Certo le parole di Visari che in passato è stato tra i maggiori pontieri tra Lbc e Pd, lasciano il sospetto che come sempre nei Dem ci siano posizioni dissonanti. Ma Moscardelli, in tal senso, allontana i sospetti: «Siamo uniti e la linea è tracciata».
Per il Pd l'amministrazione Coletta va archiviata e al più presto. Ma i dem chiudono sul sindaco, a loro dire ormai bruciato come immagine rispetto alla città, ma non al movimento. Il Pd sta facendo un lavoro sotterraneo, ma molto ben avviato che punta a sottrarre a Coletta buona parte di quel che resta di Lbc. Anche perché, è la riflessione che va per la maggiore tra i dem, quando si accorgeranno che Coletta è solo, faranno in automatico le loro considerazioni. I dem attendono in particolare un evento che potrebbe innescare una reazione a catena: le dimissioni da assessore di Silvio Di Francia, che appunto è un esponente del Partito democratico. Un passo indietro di una delle figure più apprezzate e capaci della giunta, potrebbe rappresentare un colpo pesantissimo per Coletta.
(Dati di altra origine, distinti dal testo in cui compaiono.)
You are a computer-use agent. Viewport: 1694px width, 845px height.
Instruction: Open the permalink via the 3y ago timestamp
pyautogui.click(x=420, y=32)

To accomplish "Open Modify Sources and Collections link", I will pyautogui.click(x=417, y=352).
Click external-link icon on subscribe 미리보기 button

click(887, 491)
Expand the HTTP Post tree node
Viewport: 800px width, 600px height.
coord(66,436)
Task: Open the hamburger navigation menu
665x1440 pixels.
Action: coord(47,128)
Il segretario provinciale del Pd dice solo che «al momento stiamo proseguendo gli incontri coi partiti e sono molto positivi. Entro l'estate sono certo che riusciremo a scegliere il candidato sindaco». Una mossa che servirà a prendere un vantaggio sul centrodestra, che nonostante le apparenze è più diviso che mai e che per la verità ha proprio il grande problema di non avere un candidato sindaco.
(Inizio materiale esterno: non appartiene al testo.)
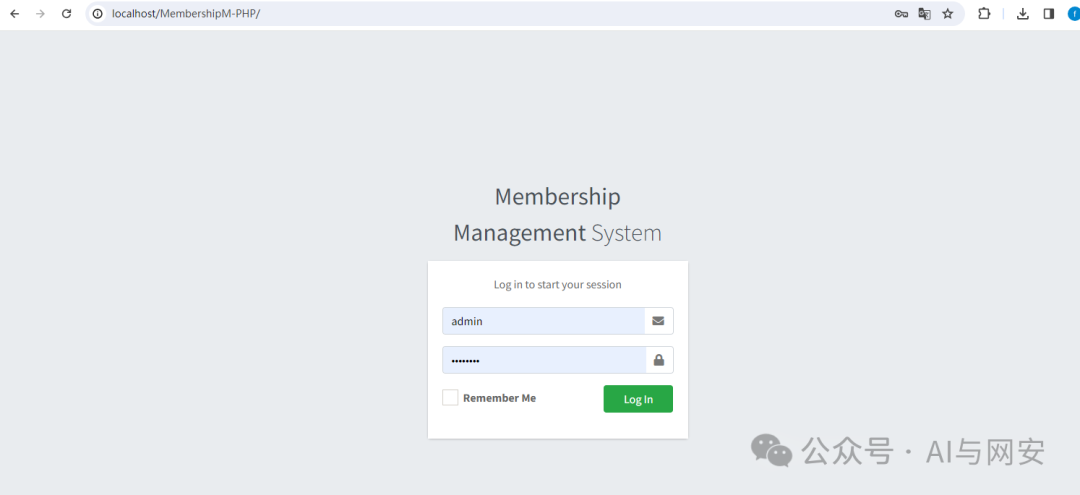Open the saved passwords key icon
The image size is (1080, 495).
click(901, 14)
Moscardelli ha letto nei giorni scorsi le parole di Coletta e le commenta così: «Un intervento fuori tempo massimo e senza credibilità: è un problema e non una risorsa». Moscardelli ha invece apprezzato l'intervista di Latina Oggi a Renato Archidiacono.

Anche il consigliere regionale Enrico Forte, insolitamente attivo in questi giorni sui social, è tornato sul tema delle elezioni e nel suo ragionamento, partito dalla sconfitta da lui subita nel 2016, indica come almeno per lui la linea del 2021 sia quella condivisa con Moscardelli e il collega La Penna. «Oggi non ho ruoli di nessun tipo da rivendicare o da reclamare, penso però che ci sia bisogno di un cambiamento reale. Costruire un campo largo di forze, di donne e uomini con una proposta realmente innovativa e con un candidato sindaco che la sappia rappresentare al meglio. Tutto in una dialettica politica chiara e netta, in cui visioni diverse della città possano confrontarsi. Non abbiamo bisogno di "consiglieri", bensì di idee, competenze e trasparenza. Tocca alla politica riappropriarsi del proprio ruolo e della propria funzione».